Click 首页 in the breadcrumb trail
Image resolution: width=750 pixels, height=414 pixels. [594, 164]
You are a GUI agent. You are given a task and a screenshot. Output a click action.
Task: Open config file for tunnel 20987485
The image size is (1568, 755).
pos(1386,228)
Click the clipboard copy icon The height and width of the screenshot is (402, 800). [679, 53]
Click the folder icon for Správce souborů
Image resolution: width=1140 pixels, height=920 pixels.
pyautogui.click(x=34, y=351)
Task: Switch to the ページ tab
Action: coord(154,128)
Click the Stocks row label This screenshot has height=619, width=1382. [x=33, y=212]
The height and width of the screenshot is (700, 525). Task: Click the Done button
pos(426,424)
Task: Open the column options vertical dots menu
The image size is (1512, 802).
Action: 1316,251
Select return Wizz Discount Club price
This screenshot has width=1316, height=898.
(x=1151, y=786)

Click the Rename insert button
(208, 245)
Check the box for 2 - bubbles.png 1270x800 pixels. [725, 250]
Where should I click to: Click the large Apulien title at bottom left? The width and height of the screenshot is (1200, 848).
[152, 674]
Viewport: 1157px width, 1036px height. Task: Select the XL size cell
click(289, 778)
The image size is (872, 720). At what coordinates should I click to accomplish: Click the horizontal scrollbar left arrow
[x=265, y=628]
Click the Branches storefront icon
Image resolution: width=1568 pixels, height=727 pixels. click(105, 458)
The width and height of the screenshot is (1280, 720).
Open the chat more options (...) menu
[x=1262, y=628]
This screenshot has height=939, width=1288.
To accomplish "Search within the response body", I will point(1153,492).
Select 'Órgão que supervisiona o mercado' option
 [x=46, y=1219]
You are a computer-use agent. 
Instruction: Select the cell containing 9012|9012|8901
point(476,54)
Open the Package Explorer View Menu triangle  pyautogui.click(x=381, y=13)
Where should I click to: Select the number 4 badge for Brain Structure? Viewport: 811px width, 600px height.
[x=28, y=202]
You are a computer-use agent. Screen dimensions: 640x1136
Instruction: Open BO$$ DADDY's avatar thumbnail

○ ○ ○ ○ ○

WHAT IS REQUIRED: The material above must be output in full. Keep every word as it is.

WRITTEN RESPONSE:
Click 首页 in the breadcrumb trail
Image resolution: width=750 pixels, height=414 pixels. [594, 164]
You are a GUI agent. You are given a task and a screenshot. Output a click action.
Task: Open config file for tunnel 20987485
The image size is (1568, 755).
pos(1386,228)
Click the clipboard copy icon The height and width of the screenshot is (402, 800). [679, 53]
Click the folder icon for Správce souborů
Image resolution: width=1140 pixels, height=920 pixels.
pyautogui.click(x=34, y=351)
Task: Switch to the ページ tab
Action: coord(154,128)
Click the Stocks row label This screenshot has height=619, width=1382. [x=33, y=212]
The height and width of the screenshot is (700, 525). Task: Click the Done button
pos(426,424)
Task: Open the column options vertical dots menu
The image size is (1512, 802).
Action: 1316,251
Select return Wizz Discount Club price
This screenshot has width=1316, height=898.
(x=1151, y=786)

Click the Rename insert button
(208, 245)
Check the box for 2 - bubbles.png 1270x800 pixels. [725, 250]
Where should I click to: Click the large Apulien title at bottom left? The width and height of the screenshot is (1200, 848).
[152, 674]
Viewport: 1157px width, 1036px height. Task: Select the XL size cell
click(289, 778)
The image size is (872, 720). At what coordinates should I click to accomplish: Click the horizontal scrollbar left arrow
[x=265, y=628]
Click the Branches storefront icon
Image resolution: width=1568 pixels, height=727 pixels. click(105, 458)
The width and height of the screenshot is (1280, 720).
Open the chat more options (...) menu
[x=1262, y=628]
This screenshot has height=939, width=1288.
To accomplish "Search within the response body", I will point(1153,492).
Select 'Órgão que supervisiona o mercado' option
 [x=46, y=1219]
You are a computer-use agent. 
Instruction: Select the cell containing 9012|9012|8901
point(476,54)
Open the Package Explorer View Menu triangle  pyautogui.click(x=381, y=13)
Where should I click to: Select the number 4 badge for Brain Structure? Viewport: 811px width, 600px height.
[x=28, y=202]
You are a computer-use agent. Screen dimensions: 640x1136
Instruction: Open BO$$ DADDY's avatar thumbnail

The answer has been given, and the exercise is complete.